Vitamins and supplements that fight inflammation
Because it is virtually impossible to get all of the nutrients necessary in your diet, supplement your diet is crucial to maintaining proper levels. Many vitamins and herbal supplements have anti-inflammatory properties and those include:
1. Vitamin D: This has been shown to lessen ongoing pain from inflammation. Sunlight is your best source for vitamin D, but you can take supplements and get some from your diet including from liver, egg yolks, fatty fish and milk.
2. Vitamin E: This is an antioxidant anti-inflammatory. Sunflower seeds, nuts and green leafy vegetables, as well as supplements are ways to get this.

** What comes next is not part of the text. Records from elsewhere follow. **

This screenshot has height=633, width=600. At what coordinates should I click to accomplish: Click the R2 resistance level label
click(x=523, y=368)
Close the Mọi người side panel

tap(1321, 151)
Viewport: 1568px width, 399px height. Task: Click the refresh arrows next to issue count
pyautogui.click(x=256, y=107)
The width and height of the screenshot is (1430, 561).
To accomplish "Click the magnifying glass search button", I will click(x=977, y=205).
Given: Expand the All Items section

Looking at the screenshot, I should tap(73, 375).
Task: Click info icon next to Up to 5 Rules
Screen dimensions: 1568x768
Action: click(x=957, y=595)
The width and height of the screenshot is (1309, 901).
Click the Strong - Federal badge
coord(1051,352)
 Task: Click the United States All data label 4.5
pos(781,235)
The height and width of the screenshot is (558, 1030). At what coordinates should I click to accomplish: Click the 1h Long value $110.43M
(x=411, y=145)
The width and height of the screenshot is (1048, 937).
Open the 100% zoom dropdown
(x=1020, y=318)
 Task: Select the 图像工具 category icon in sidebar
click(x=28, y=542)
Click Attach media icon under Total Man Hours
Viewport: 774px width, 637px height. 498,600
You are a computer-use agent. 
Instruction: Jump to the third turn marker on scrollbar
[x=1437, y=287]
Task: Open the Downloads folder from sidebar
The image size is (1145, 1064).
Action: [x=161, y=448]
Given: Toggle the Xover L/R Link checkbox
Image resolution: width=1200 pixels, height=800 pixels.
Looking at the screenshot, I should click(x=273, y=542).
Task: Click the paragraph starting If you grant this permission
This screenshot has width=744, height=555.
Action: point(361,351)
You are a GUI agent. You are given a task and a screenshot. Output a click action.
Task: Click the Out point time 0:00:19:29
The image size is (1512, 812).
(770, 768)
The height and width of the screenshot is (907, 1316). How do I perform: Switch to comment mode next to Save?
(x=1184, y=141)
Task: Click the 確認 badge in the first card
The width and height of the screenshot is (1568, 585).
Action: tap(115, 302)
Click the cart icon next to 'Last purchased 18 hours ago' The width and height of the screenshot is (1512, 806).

3. Vitamin K: Lowers levels of inflammatory. Take supplements or eat leafy green vegetables, broccoli and Brussels sprouts.
4. Herbs and Botanicals: Dark colored fruit, vegetable and herbs are rich in substances called flavonoids and polyphenols that act as powerful anti-inflammatory agents: This include turmeric, beet, coffee, cocoa, berries, white willow bark and boswellia.
Make a commitment to yourself and to living a longer, healthier life by changing your diet and exercise habits. You may have times when you slip and eat an unhealthy meal or when you don’t move as often as you should, but if you use supplements, manage what you eat, maintain your weight and get up and move, you can fight inflammation and enhance the quality of your life.